- Born: 3 January 1937 Manchester, England
- Died: 26 January 2016 (aged 79)
- Known for: Satirical cartoons; regular contributor to Punch magazine
- Spouse: Franky Cookson
- Website: cooksonscartoons.com

= Bernard Cookson =

Bernard Cookson (3 January 1937 - 26 January 2016) was a British cartoonist and illustrator.

==Early life==
Bernard Cookson was born in Manchester, England in 1937.

==Career==
Shortly after attending the Manchester School of Art from 1953 to 1956, Cookson became a visualizer for an advertising company. He worked as an RAF Photographic Interpreter while deployed in Cyprus during his National Service.

Cookson saw his first cartoon published in 1965, in the Daily Mirror. He took over Eric Burgin’s TV strip, The Nightelys, after the illustrator died in 1966. Cookson's cartoons were published in many publications including the London Evening News, the Sporting Life, the Daily Express, the Sun, the Mail on Sunday, The Oldie and The Spectator. He was also a regular contributor to Punch. He has written comedy sketches for The Two Ronnies, Dave Allen and Tommy Cooper, alongside fellow cartoonist Stan 'Mac' McMurtry. Cookson illustrated for over 20 books by various authors, such as Maria Perry, William Donaldson, and John Timpson. He published and illustrated for his own books, Wine Lovers and ‘Til Divorce Us Do Part. He published his last novel, The Fifth Day, in 2009.

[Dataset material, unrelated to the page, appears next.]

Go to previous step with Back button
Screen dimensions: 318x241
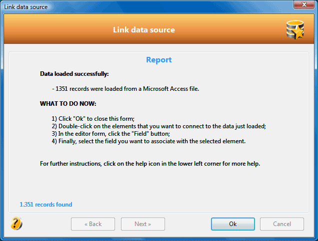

Cookson said of his work: "One of the most common questions people ask is: 'do you do the captions as well?' Perhaps they imagine that I just draw a picture, in the hope that it will become funny if someone puts a suitably funny caption below".

Bernard Cookson died in January 2016, after a long battle with cancer. He is survived by his wife Franky, and a son in Perth, Australia.